You want—just—to open the valve and release the pressure, once.
Him
It’s not healthy, and you’re a doctor, so you’d know.
It’s not healthy to want her and to hate her.
It’s not healthy to not want her to shut up on her own so you can do it yourself, or to want to yank her backwards by that pretentious little hair clip to kiss her while you hurt her, or to want to piss her off for no other reason that she’ll scream back and then you can see some of your thoughts running behind her blue eyes, too.
None of it is healthy. Her beloved Oprah would be appalled, but then, your Luke and Laura wouldn’t care.
And look how well things worked out for them.
So you don’t care.
But that doesn’t mean you’ll cave first—in fact, it assures you won’t.
You need her to not care, too.
She doesn’t, apparently, when you open your apartment door and she walks right into your mouth, trying to talk between oral assaults about “adults” and “valves” and “release” and “one time.”
You hear these fragments through the ring of astonishment in your ears, and you put a stop to it by throwing your cane to the wayside and leaning completely into her, the pressure of your mouth on hers and your arms around her body enough to shut her up.
She wouldn’t come looking for anything, because she was smarter than that.
Which is why you don’t waste any time.
As best you can manage to walk while leaning only on her, you back her blindly down the hall. Your mind is miraculously not focused on your screaming thigh but on the tightness that’s running from the arches of your feet to your throat (but is especially concentrated directly below your suddenly-too-tight belt) and has to be resolved before you snap in two.

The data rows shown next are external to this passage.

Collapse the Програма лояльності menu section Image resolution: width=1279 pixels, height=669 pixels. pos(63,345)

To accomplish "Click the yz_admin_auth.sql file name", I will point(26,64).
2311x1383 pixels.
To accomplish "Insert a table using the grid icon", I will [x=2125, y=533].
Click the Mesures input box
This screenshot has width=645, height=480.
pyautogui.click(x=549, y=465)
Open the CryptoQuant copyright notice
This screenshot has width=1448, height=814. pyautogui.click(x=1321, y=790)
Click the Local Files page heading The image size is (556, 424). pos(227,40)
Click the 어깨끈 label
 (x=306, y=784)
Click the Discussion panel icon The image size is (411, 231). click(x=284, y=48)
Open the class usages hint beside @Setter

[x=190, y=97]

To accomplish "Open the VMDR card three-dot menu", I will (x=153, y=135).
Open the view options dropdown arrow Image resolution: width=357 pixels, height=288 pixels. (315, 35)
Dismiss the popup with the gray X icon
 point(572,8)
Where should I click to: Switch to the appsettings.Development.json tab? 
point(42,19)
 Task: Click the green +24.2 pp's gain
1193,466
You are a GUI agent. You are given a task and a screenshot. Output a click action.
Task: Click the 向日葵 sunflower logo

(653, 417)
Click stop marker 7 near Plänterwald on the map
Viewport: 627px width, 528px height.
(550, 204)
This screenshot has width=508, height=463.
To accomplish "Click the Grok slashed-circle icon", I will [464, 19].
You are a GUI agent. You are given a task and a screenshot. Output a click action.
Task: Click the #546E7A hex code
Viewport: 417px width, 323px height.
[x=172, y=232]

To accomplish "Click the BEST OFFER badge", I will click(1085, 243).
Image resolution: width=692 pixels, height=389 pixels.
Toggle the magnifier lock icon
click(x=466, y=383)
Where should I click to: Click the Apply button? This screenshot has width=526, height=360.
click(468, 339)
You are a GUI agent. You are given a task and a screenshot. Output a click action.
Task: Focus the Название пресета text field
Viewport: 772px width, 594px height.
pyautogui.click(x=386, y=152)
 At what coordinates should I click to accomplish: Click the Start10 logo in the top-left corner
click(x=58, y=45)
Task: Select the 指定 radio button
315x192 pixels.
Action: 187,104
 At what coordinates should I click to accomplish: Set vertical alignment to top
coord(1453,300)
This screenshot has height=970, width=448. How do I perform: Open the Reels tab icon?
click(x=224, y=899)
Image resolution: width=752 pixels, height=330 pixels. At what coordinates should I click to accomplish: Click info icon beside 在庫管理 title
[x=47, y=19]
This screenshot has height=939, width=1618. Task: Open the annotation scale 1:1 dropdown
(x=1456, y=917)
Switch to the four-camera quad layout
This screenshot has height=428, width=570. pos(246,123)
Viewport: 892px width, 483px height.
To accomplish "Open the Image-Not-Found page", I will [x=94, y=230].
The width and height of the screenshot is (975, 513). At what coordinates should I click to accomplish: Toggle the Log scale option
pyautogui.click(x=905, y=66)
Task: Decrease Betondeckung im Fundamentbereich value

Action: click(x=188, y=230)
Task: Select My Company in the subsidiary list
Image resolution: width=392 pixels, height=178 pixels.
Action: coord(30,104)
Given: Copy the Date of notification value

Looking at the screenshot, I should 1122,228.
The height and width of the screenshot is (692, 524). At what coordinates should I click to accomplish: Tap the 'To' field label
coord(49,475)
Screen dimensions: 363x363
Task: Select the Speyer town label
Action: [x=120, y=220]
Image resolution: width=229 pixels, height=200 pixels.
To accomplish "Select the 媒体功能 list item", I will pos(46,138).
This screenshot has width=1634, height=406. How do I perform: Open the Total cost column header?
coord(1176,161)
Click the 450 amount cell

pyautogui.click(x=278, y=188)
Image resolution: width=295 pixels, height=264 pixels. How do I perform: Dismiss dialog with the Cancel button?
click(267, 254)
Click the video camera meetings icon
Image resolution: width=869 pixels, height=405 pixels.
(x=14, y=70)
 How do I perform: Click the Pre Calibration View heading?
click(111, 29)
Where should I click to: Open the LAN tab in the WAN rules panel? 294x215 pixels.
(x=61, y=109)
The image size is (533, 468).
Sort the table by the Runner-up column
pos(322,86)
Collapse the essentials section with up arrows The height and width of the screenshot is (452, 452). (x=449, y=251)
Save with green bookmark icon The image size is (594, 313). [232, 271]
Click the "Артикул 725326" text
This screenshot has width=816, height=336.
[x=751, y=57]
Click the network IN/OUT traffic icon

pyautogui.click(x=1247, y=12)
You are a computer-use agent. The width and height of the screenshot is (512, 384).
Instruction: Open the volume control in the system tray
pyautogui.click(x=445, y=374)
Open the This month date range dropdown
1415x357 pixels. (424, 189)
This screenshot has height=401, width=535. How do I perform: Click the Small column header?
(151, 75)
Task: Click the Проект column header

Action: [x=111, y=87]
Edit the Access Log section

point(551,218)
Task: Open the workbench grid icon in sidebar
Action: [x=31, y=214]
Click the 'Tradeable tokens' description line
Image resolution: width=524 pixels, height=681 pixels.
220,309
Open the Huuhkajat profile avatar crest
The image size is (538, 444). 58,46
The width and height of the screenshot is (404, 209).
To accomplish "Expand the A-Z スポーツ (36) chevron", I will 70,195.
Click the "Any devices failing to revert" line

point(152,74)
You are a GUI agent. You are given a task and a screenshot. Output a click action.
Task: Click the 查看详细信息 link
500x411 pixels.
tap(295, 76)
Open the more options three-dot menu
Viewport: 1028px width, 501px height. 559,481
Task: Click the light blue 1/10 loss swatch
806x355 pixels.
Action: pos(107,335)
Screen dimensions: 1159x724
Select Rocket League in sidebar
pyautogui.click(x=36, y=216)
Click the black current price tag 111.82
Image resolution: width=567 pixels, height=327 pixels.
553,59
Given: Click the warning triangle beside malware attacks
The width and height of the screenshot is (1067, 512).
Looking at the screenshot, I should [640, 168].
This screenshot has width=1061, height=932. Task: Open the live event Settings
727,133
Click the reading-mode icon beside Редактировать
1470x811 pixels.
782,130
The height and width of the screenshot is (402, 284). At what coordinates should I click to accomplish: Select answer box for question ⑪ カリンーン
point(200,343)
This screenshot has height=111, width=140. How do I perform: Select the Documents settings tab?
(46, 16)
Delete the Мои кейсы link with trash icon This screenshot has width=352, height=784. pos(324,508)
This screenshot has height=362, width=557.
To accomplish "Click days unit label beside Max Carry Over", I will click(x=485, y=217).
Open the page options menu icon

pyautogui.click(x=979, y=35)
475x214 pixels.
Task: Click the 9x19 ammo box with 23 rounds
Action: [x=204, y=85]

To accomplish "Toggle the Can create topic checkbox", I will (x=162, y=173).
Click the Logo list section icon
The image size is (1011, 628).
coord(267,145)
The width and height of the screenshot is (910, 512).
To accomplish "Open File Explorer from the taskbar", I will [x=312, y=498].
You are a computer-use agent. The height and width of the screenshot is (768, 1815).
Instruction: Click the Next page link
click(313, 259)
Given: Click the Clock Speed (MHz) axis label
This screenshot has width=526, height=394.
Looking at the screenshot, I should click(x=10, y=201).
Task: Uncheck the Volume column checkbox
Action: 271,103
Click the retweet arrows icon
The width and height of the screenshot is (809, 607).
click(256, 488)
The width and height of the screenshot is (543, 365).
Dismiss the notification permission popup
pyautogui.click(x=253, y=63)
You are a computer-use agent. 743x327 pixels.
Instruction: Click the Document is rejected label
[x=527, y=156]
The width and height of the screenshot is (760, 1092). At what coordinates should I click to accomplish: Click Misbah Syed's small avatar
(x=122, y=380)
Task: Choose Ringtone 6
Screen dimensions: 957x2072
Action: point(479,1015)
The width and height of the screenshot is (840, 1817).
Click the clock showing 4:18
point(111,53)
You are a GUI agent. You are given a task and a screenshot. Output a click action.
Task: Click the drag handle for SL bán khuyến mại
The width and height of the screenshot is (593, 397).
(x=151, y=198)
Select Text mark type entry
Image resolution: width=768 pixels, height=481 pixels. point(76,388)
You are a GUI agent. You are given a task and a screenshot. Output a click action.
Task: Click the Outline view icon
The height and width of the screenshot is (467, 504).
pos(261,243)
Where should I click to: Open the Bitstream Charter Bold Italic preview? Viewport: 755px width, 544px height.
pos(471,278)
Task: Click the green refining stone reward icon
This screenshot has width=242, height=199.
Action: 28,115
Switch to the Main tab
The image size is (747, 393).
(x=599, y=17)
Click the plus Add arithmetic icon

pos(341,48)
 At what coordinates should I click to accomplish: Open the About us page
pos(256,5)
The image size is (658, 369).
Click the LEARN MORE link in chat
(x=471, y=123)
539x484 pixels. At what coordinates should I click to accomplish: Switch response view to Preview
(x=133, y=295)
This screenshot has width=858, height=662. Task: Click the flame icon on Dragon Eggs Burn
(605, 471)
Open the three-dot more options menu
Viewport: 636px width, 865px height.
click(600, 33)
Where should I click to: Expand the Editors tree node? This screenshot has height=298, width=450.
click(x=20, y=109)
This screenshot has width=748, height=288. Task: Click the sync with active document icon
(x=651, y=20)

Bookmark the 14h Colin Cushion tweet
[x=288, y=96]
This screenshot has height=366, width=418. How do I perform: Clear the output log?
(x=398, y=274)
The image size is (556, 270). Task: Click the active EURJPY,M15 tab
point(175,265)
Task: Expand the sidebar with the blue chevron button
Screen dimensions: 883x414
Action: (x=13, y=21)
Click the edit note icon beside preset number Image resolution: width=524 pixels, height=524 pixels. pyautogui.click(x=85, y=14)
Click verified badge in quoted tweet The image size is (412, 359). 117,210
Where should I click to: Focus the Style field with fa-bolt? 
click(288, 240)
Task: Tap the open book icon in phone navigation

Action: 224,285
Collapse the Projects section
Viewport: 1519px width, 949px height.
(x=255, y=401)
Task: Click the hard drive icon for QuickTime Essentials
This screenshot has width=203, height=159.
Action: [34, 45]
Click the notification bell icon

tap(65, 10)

It isn’t until you realize what she was babbling about and is now breathily moaning about—“Just once”—that you put the brakes on.
Because you know even if this is the only time this happens, you’re going to wish for it later, so damn it…so will she.
You’ve never been given such a hateful look as the one she gives you when you have her hands, and the fact that it spikes your already sharply-downward-driving pulse is just another severely unhealthy thing to add to your list.
You want her to hate you. You want that pressure of the violently clashing want-and-hate to build up inside her so it’s painful, just like it is for you.
And you laugh when you’re on your back, and when she does too, you know she’s there.
So you tease her about seduction, and she surrounds you with a practically painful pressure—for her as much as you, you imagine--to shut you up, and it works.
The dead weight of her on top of you—after—is barely noticeable, you feel so light, so empty, so relieved.
Drawing a finger up her spine, you enjoy the sensation of her damp skin and the knowledge that you’re responsible for this undoing.
She very seriously—as much as she could muster with her face crushed into the hollow of your neck—reiterates that this was a one-time thing.
You smile, and she probably thinks it’s because you’re happy she’s not going to get clingy or expectant of you.
Really, it’s because you’re thinking she’s an idiot if she really believes what she’s saying.
This isn’t the kind of thing that goes away after just one time. In fact, you can already faintly feel the pressure building again, and you’ll do everything you can to make sure she feels it, too.